| TASK SET |
1. In the Little League reflection, what trophy did the writer receive even after throwing a bat in frustration near the coach?
2. Print the part of the Little League reflection starting with "I realize looking" and going on through "it in return?".
==== TEXT PASSAGE ====
I used to be looked at by other people as different and weird by my teammates because I would clap and cheer for my team in the middle of games, and encourage people even though I myself was a terrible baseball player. Little League was definitely not my thing - I would often be falling asleep standing up in the outfield, or become entranced by the dandelions rustling in the wind and the heat smothering by body. I often struck out, blinked right before the ball went by and was in general not a good player. I remember being blamed for losing a game and sobbing like a little girl, running off the field. I remember accidentally hitting a kid in the knee when I was in the batters box; I'm fairly sure that was an accident. I even remember throwing my bat in frustration, one time mere feet from my coach and still getting the sportsmanship trophy (because everyone on the team had to get a trophy for something).
What am I getting at you may wonder. For one thing it's all true, and for another I want to write today about some things for my sake and yours, such as what am I doing living in Japan and why do I take fairly well to existing in such a foreign environment? Why do I like teaching?
I remember feeling isolated and different pretty often as a kid, usually being treated as the outcast of the group. Whether it was to try to make friends, a reflection of my Christian upbringing, or some other thing that inspired me, I was always really enthusiastic and positive when the other players did something right. I don't remember ever receiving this treatment back, and somehow I think I knew I wouldn't (because if I did something right it was a total fluke anyhow), but it felt like the only contribution I could make to the team without messing up. So I clapped or cheered from the lonely right field, regardless of everyone else's attitudes.
I realize looking back that I was a kid who didn't think like a normal kid. What the others prioritized was winning games, hitting the hardest or running the fastest, maybe even showing off for their parents or friends. My priority was surviving practices and games for the hot dog or pizza at the end. But in all seriousness, it usually was. That and trying to contribute something, show some love and maybe get something for it in return?
The point in all this, besides getting a few good laughs as I am content with myself and even the more unflattering bits of my past, is that I like giving to other people. I receive some elusive and deep pleasure to be unconditionally encouraging towards another who is trying hard at something. I know that this idea of treating others as you'd like to be treated is a very Christian one, and even though I'm not a practicing Christian I consider the morals valuable and worthy to live by. In the classroom and in the real world I like to be brutally honest (not always a good idea) but also as supportive as I can be in general of other people's ambitions. I'm sure I slip here or there and I'm not always 100% in the giving mood, but most of the time I base my actions along these lines. Say what you want about the flaws and paradoxes of religion, the tyrants who've ruled by it and the people who've suffered due to these writings and in the name of God, I think there are some innate moral truths underneath all the fog and smoke.
==== GIVEN DATA ====
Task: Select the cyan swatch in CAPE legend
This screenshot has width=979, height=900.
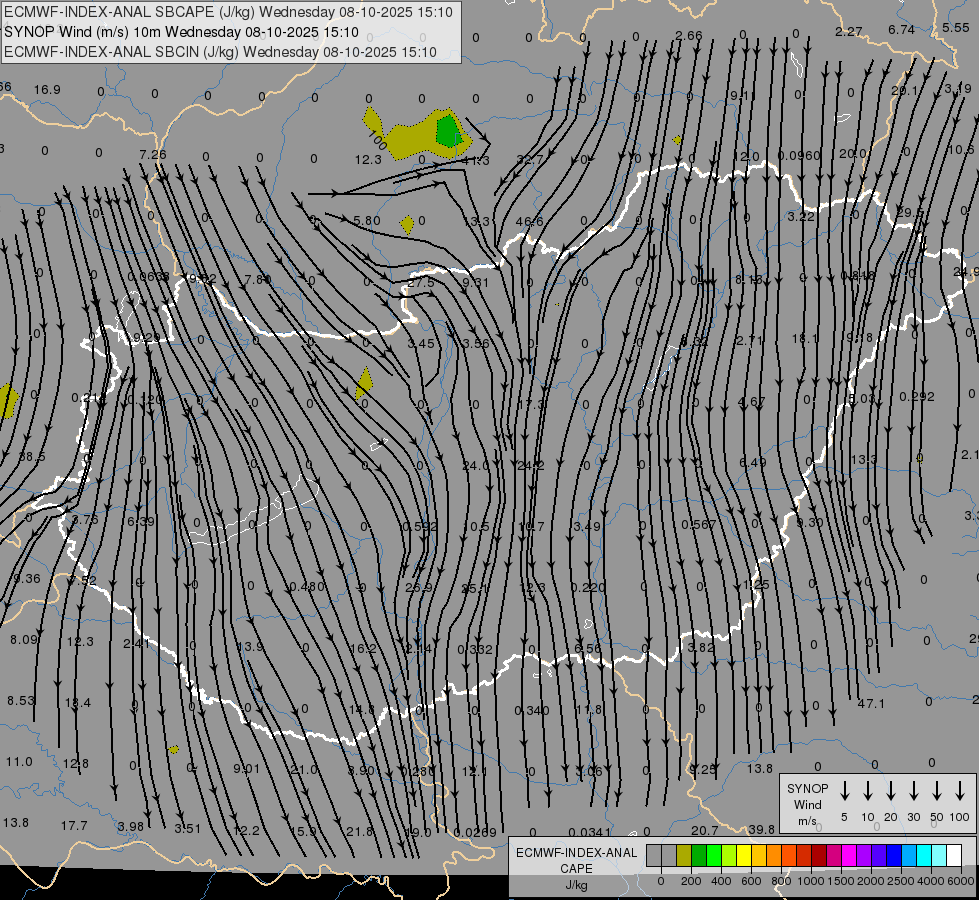Action: click(924, 855)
====
| TASK RESULTS |
1. The sportsmanship trophy.

2.
I realize looking back that I was a kid who didn't think like a normal kid. What the others prioritized was winning games, hitting the hardest or running the fastest, maybe even showing off for their parents or friends. My priority was surviving practices and games for the hot dog or pizza at the end. But in all seriousness, it usually was. That and trying to contribute something, show some love and maybe get something for it in return?